Nederlandse trekvogel heeft de wind tegen

22 april 2022

Met de lente is ook de noordse stern weer in Nederland aangekomen. Ieder jaar pendelt deze migratiekampioen tussen de Zuidpool en ons land op en neer en legt daarbij zo'n 90.000 kilometer af! Hij is onderweg erg afhankelijk van de wind en die verandert door klimaatverandering. In nieuw onderzoek proberen we te ontdekken hoe de stern zijn route nu afstemt op de wind en of hij dezelfde routes kan blijven volgen in de toekomst.

Trekvogels staan voor grote uitdagingen

Trekvogels fascineren mensen al eeuwenlang: waarom migreren ze? Waar gaan ze heen? Hoe vinden ze hun weg? Elke herfst verlaten miljarden vogels hun broedgebieden en brengen hun winter door in gebieden waar de omstandigheden gunstiger zijn. Vliegen over grote afstanden brengt echter grote uitdagingen met zich mee: de migratie kost veel energie, ze moeten onderweg voldoende voedsel vinden terwijl ze oceanen en woestijnen oversteken, ze moeten op tijd vertrekken en aankomen, onderweg niet verdwalen, uitkijken voor roofdieren en weersomstandigheden kunnen flink tegenzitten zoals ongunstige wind.
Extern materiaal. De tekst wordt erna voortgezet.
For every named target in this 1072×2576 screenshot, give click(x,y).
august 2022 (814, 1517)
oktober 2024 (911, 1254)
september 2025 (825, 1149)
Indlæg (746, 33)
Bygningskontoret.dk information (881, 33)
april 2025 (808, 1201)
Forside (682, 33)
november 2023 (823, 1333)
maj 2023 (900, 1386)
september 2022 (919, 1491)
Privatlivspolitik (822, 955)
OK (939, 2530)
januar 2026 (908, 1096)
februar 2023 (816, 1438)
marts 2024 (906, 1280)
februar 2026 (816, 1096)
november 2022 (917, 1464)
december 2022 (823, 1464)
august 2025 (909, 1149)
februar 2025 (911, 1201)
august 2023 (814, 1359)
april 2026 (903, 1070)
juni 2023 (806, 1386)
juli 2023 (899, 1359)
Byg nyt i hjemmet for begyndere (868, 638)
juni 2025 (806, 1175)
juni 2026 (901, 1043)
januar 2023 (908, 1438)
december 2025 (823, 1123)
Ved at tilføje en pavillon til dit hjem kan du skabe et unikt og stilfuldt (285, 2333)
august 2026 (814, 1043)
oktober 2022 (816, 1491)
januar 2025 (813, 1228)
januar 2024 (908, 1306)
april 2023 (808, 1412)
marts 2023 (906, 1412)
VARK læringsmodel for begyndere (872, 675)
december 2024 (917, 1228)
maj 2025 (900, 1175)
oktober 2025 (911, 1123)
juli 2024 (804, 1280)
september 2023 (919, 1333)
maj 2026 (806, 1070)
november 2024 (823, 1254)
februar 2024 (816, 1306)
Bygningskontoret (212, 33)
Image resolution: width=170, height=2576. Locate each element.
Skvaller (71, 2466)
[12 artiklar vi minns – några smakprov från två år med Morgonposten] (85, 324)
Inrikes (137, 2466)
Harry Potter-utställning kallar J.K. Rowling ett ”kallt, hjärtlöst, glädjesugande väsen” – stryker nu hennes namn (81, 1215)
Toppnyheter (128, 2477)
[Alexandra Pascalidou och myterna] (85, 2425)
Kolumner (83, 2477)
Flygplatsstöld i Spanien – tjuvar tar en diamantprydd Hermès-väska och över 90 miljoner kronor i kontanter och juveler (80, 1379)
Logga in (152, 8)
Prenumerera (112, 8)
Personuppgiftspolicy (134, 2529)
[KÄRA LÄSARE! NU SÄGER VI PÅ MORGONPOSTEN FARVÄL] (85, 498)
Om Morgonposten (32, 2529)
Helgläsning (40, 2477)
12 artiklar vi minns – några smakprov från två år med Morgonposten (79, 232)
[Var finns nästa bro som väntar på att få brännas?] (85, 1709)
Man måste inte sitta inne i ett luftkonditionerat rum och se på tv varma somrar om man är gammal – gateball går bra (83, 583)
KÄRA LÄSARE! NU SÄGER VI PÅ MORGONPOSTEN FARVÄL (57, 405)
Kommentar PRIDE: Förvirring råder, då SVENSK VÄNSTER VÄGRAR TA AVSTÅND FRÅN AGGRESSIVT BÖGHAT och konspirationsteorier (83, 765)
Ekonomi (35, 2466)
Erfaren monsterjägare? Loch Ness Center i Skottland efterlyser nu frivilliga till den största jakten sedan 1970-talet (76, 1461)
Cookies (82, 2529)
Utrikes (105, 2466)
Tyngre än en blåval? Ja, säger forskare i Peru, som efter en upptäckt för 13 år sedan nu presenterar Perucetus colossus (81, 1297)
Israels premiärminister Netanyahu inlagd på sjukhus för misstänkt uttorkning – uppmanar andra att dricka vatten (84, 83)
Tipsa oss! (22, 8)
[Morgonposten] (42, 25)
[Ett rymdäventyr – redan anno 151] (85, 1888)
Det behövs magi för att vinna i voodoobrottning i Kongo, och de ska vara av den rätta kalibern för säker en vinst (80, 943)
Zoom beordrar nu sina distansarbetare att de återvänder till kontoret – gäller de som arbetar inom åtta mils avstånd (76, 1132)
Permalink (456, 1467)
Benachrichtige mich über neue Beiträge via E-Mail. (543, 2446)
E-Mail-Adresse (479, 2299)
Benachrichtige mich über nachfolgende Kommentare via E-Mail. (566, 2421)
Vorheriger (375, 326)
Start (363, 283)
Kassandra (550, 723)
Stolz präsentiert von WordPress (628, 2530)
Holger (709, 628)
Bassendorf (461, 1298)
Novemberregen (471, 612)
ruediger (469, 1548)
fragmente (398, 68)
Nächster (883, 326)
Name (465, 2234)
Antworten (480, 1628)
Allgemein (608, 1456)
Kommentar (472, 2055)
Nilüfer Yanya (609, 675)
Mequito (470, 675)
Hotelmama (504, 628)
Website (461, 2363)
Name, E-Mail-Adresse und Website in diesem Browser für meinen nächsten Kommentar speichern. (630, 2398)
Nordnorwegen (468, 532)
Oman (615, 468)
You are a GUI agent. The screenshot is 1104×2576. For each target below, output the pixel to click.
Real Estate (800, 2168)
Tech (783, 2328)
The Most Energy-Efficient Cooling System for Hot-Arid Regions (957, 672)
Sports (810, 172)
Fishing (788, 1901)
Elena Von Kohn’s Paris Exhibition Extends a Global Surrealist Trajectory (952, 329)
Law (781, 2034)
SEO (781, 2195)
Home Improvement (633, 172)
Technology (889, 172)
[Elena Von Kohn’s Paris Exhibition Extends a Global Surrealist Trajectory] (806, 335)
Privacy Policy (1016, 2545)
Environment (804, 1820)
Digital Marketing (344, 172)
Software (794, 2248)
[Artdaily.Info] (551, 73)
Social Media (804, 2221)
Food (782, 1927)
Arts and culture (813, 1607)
Vlucht van de noordse stern ontleed

De noordse stern broedt vooral in Arctische streken en overwintert in het zuidpoolgebied. Nederland ligt aan de zuidgrens van het Europese broedgebied. Het aantal broedende sternen in Nederland is ongeveer 500; de meeste Nederlandse sternen broeden in het Waddengebied (figuur 2). In april arriveren de eerste paren vanuit het zuidpoolgebied om vervolgens in de loop van de zomer weer terug te vliegen.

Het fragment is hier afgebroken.